- **Stated goal**
From the material below, pull out each line in which the word "Gütersloh" appears.

-=-=-=-=-

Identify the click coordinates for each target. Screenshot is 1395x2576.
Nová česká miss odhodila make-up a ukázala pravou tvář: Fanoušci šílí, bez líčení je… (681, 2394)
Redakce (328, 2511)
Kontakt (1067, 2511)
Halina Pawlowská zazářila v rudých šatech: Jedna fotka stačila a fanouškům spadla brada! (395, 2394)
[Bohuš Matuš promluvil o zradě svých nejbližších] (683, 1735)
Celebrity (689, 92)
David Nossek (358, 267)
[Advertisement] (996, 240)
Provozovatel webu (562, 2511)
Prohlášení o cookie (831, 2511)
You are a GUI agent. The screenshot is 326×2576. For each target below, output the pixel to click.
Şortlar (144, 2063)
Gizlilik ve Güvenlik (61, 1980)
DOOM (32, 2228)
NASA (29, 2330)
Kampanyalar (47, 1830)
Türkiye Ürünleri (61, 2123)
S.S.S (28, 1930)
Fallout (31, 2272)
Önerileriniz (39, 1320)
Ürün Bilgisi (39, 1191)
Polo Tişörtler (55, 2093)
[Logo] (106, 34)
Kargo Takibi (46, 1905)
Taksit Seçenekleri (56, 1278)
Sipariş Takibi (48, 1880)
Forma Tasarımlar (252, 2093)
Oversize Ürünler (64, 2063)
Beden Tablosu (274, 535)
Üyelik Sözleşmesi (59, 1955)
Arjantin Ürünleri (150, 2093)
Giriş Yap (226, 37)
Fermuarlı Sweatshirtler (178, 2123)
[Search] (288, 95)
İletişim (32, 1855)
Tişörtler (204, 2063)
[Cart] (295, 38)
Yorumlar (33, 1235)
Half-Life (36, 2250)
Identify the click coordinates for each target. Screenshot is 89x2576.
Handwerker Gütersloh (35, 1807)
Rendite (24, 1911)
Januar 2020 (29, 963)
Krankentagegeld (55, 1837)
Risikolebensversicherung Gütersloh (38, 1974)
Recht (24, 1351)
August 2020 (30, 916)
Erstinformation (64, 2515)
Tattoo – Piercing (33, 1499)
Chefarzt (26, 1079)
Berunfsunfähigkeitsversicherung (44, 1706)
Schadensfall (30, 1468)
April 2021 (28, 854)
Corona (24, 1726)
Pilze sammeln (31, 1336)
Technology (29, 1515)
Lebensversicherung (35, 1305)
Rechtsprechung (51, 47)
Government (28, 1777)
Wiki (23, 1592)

-=-=-=-=-

- **Solution to this problem**
Handwerker Gütersloh (35, 1807)
Risikolebensversicherung Gütersloh (38, 1974)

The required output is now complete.